* _TASKS TO PERFORM_:
**1.** Decide whether each statement agrees with the overtime article. Give yes or no along with the article's deciding words, quoted directly: (a) Russell's supervisor lived in Canada. (b) Russell learned of her termination through a phone call from her supervisor. (c) Russell's last paycheck lacked $200 in unpaid overtime.
**2.** Please reproduce the part of the overtime article that opens with the words containing "Russell continued to" and closes with "in unpaid overtime.", swapping "supervisor" for "manager" wherever it occurs.

* _SELECTED EXCERPT_:
· · · ·

By: Francine Foner, Esq. and Ty Hyderally, Esq.
Under the FLSA, if an employee works more than 40 hours per week, and is not otherwise exempt from the FLSA under any of its exceptions (i.e., a non-exempt employee), the employee is entitled to be paid overtime of time-and-a-half, for any hours worked beyond 40 hours per week. When New Jersey non-exempt employees Koryn Russell complained to her supervisor about not being paid overtime when she worked 44-48 hours per week, her supervisor, a Canadian resident, responded that she “didn’t believe that [the employees] should be compensated for overtime, because in Canada [employees] only start making overtime at [forty-eight] hours.” Russell v. Gift Group, 2021 N.J. Super. Unpub. LEXIS 2955, *2, 2021 WL 5764245. The supervisor further told Russell and her coworkers that she “‘made sure to keep [the employees] all under [forty-eight] hours’ to comply with ‘the Canadian time and a half’ requirement.” Id. Even after Russell and other employees explained to the supervisor that overtime under United States law started after 40 hours per week, the supervisor did not change her stance.
Russell continued to complain to her supervisor about her “pay discrepancies” and the unpaid amounts of overtime that she was owed during the first week of January 2019, and again around January 10, 2019. Russell’s supervisor promised Russell that she would be paid her overdue wages the following Monday, January 14, 2019. On Sunday, January 13, 2019, Russel received an anonymous text message stating that she was terminated and that the police would be called if she returned to work. When Russell received her last paycheck, it was missing three weeks and three days of pay, as well as $200 in unpaid overtime.

· · · ·

* _RECORD SET_:
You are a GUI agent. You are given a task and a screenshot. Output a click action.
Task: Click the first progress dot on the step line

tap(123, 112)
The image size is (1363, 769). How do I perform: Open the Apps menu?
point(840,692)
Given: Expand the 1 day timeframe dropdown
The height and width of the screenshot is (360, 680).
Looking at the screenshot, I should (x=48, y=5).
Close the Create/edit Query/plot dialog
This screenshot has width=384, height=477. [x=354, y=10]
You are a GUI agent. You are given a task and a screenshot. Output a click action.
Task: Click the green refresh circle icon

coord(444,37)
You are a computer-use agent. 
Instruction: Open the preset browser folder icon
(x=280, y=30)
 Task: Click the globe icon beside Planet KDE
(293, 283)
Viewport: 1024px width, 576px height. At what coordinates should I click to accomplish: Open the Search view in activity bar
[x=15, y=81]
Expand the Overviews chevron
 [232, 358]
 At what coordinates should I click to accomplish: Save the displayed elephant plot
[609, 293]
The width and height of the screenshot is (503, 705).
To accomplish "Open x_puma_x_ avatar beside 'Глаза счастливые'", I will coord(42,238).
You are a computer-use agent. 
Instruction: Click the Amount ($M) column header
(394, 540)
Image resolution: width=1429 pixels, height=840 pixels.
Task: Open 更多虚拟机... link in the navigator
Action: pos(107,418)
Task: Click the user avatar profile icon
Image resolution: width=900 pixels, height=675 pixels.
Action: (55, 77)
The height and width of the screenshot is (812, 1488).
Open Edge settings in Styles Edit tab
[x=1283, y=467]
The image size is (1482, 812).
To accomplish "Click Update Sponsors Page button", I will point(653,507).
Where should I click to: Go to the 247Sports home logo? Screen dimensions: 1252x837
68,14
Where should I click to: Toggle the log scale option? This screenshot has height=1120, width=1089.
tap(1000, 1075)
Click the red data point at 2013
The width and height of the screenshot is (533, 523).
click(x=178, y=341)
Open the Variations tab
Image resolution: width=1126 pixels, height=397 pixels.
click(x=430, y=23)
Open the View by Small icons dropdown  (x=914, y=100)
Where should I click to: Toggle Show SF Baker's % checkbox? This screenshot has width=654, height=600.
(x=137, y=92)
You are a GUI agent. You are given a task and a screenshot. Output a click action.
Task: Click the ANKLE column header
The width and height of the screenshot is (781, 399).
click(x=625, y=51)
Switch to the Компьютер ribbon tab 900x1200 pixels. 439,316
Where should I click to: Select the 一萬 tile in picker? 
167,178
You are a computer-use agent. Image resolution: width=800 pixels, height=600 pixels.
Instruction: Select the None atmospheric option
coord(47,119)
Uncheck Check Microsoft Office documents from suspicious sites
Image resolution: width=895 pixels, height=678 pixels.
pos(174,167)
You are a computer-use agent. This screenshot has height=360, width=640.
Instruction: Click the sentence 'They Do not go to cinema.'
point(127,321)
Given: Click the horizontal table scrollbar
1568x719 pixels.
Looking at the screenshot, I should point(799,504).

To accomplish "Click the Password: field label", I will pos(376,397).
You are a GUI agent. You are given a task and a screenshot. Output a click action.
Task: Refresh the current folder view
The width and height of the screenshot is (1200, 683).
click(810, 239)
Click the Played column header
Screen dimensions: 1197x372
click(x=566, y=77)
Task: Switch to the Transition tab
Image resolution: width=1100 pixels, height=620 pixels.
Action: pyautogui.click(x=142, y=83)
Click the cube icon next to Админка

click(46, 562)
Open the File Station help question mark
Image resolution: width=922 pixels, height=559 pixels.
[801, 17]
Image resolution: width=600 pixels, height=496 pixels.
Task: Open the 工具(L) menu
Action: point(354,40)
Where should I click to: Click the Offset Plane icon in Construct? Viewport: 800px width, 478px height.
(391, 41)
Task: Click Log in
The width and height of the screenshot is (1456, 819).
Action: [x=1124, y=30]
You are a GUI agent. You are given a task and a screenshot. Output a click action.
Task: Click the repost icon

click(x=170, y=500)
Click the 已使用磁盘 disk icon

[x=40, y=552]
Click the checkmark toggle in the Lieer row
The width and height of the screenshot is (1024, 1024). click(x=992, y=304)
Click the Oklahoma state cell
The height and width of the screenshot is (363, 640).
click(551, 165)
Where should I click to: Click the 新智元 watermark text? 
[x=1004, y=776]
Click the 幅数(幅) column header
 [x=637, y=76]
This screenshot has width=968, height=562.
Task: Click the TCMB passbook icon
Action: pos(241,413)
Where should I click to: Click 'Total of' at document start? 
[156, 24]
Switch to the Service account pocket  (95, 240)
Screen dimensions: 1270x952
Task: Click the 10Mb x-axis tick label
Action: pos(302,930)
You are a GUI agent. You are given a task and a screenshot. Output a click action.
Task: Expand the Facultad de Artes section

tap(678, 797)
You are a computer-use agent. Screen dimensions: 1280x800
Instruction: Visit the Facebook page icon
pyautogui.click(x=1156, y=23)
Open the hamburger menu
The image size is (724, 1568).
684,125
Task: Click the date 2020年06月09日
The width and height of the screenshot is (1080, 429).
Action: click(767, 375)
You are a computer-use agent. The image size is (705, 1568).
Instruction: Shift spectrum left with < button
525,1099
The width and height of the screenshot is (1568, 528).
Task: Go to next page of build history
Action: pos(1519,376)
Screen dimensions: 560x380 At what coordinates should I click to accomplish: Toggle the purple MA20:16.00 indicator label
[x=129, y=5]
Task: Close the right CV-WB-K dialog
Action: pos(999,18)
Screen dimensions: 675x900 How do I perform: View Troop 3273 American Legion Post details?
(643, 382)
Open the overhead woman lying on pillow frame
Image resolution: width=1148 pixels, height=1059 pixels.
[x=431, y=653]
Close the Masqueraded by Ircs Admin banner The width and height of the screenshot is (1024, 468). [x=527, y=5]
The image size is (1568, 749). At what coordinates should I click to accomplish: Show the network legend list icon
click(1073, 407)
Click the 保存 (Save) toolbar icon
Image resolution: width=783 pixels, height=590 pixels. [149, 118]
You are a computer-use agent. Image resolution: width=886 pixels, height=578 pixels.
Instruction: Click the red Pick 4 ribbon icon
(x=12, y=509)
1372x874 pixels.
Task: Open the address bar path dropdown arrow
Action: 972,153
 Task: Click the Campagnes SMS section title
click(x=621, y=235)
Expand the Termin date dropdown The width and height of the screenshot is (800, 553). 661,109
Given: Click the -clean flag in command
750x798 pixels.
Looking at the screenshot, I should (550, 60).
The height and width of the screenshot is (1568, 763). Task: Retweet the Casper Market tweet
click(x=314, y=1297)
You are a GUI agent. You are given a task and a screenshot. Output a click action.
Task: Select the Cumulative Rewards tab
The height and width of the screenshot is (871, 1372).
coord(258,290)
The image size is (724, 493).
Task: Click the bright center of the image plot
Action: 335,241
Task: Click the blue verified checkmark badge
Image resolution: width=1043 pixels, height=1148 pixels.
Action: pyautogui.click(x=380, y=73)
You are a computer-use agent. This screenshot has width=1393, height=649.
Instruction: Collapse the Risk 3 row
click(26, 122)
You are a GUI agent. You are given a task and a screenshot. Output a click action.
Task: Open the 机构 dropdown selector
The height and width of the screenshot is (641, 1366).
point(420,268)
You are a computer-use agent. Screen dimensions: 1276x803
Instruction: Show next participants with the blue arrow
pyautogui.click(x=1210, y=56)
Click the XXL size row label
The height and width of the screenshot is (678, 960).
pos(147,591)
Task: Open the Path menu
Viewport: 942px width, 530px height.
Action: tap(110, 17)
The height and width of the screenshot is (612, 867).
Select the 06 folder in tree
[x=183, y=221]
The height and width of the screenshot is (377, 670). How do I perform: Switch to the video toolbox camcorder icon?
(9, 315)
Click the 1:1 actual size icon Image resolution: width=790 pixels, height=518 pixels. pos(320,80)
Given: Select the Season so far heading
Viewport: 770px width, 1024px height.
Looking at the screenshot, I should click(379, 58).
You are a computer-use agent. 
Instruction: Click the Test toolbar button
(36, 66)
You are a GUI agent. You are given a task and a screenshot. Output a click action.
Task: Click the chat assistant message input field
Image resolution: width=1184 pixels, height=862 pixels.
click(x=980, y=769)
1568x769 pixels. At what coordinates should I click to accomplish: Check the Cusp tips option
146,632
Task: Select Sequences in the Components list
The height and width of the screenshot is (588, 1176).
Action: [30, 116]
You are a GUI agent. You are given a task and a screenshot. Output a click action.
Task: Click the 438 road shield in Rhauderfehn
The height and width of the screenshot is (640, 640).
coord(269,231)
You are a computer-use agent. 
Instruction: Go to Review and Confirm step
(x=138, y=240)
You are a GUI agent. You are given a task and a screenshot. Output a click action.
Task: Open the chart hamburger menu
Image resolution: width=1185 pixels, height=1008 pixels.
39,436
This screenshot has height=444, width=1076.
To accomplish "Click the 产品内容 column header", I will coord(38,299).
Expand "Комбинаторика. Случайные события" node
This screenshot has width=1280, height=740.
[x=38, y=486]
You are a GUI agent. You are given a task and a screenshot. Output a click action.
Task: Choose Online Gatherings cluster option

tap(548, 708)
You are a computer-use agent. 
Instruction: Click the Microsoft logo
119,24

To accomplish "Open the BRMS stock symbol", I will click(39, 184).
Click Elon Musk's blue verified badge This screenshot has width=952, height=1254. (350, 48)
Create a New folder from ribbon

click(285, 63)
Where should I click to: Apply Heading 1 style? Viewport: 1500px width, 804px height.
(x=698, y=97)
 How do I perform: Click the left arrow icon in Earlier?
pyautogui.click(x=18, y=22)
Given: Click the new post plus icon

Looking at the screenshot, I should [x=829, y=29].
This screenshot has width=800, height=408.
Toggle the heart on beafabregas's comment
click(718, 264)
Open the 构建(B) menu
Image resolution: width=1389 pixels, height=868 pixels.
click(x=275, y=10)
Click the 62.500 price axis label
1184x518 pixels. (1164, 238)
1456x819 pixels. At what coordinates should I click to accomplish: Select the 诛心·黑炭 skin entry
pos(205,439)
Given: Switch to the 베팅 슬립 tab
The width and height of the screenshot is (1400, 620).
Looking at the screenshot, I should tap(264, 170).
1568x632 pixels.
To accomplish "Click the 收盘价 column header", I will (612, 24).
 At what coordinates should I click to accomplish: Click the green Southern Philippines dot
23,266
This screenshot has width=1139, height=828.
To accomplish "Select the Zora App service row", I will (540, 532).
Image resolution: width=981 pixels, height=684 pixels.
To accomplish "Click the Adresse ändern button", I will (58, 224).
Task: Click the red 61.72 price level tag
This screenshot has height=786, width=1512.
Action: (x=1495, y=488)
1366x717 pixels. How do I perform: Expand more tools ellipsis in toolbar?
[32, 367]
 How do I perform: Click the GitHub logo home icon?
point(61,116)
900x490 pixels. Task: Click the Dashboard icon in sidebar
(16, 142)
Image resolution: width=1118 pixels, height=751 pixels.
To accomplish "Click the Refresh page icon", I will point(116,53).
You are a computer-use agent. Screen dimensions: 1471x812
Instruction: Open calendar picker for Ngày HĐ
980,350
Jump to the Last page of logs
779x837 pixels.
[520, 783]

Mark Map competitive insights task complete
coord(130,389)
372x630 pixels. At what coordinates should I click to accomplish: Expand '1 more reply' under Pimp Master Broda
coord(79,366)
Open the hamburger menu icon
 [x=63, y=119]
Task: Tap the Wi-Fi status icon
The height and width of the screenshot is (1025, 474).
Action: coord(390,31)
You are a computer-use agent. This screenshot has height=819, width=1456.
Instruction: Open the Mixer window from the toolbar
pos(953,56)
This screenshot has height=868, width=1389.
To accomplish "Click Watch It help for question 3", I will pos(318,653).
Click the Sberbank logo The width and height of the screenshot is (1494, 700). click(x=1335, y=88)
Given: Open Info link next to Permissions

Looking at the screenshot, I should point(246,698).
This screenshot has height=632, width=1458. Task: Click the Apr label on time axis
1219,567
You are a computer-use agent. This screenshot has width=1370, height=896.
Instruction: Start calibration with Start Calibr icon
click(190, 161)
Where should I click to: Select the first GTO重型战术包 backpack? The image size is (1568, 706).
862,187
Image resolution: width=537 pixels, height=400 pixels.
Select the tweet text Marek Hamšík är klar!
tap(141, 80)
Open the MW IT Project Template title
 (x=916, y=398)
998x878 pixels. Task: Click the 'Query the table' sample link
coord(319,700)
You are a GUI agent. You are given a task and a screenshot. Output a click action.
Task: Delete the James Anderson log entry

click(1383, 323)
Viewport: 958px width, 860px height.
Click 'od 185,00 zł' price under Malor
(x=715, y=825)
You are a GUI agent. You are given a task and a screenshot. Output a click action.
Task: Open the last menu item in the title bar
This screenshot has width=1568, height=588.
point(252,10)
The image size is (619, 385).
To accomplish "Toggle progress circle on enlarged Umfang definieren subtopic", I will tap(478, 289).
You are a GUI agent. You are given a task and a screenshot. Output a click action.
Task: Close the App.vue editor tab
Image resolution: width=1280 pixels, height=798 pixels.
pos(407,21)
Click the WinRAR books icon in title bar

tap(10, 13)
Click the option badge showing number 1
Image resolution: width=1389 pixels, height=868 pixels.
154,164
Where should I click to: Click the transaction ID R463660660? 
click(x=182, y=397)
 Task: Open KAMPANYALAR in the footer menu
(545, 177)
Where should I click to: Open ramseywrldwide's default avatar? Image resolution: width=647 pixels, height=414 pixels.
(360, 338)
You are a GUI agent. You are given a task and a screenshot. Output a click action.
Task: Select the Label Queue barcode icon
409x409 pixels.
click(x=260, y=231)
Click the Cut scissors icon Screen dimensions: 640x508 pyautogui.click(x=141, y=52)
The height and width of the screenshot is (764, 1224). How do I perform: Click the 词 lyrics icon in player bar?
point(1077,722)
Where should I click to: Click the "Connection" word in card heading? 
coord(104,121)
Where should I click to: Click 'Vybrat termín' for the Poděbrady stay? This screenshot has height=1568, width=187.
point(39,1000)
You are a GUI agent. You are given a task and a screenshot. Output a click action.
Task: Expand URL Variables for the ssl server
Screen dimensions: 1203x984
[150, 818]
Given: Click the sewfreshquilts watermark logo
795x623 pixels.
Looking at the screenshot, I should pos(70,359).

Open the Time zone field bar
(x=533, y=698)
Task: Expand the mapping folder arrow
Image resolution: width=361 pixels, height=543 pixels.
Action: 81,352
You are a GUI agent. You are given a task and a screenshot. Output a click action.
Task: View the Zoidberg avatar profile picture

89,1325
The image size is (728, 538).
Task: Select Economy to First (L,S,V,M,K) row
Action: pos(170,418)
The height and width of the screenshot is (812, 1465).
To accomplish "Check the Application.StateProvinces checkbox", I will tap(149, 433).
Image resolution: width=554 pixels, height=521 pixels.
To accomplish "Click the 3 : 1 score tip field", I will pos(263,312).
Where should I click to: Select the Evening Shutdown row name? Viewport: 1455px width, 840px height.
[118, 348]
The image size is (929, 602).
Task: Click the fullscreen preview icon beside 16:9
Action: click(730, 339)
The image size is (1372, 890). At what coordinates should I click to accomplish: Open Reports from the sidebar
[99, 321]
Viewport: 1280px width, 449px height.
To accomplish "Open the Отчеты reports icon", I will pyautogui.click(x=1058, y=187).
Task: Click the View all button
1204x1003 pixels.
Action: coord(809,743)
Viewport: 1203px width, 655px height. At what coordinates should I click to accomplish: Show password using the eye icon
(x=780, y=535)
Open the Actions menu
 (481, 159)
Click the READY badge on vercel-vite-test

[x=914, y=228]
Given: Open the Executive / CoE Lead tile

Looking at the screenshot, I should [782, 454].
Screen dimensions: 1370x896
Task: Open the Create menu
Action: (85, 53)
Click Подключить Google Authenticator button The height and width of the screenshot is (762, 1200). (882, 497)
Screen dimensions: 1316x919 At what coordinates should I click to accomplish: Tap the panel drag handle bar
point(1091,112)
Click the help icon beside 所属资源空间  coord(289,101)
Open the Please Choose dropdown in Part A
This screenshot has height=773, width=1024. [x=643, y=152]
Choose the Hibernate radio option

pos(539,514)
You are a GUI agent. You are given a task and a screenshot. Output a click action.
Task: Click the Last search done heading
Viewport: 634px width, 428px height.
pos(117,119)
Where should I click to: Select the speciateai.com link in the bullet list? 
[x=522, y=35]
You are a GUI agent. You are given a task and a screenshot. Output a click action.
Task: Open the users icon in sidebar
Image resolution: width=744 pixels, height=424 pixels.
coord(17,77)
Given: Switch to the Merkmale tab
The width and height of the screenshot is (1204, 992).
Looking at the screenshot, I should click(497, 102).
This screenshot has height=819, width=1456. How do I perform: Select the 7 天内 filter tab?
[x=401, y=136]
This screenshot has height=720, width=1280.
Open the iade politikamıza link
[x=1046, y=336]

· · · ·

* _RESPONSES TO THE TASKS_:
**1.**
(a) Yes: "her supervisor, a Canadian resident"
(b) No: "Russel received an anonymous text message stating that she was terminated"
(c) Yes: "as well as $200 in unpaid overtime"

**2.**
Russell continued to complain to her manager about her “pay discrepancies” and the unpaid amounts of overtime that she was owed during the first week of January 2019, and again around January 10, 2019. Russell’s manager promised Russell that she would be paid her overdue wages the following Monday, January 14, 2019. On Sunday, January 13, 2019, Russel received an anonymous text message stating that she was terminated and that the police would be called if she returned to work. When Russell received her last paycheck, it was missing three weeks and three days of pay, as well as $200 in unpaid overtime.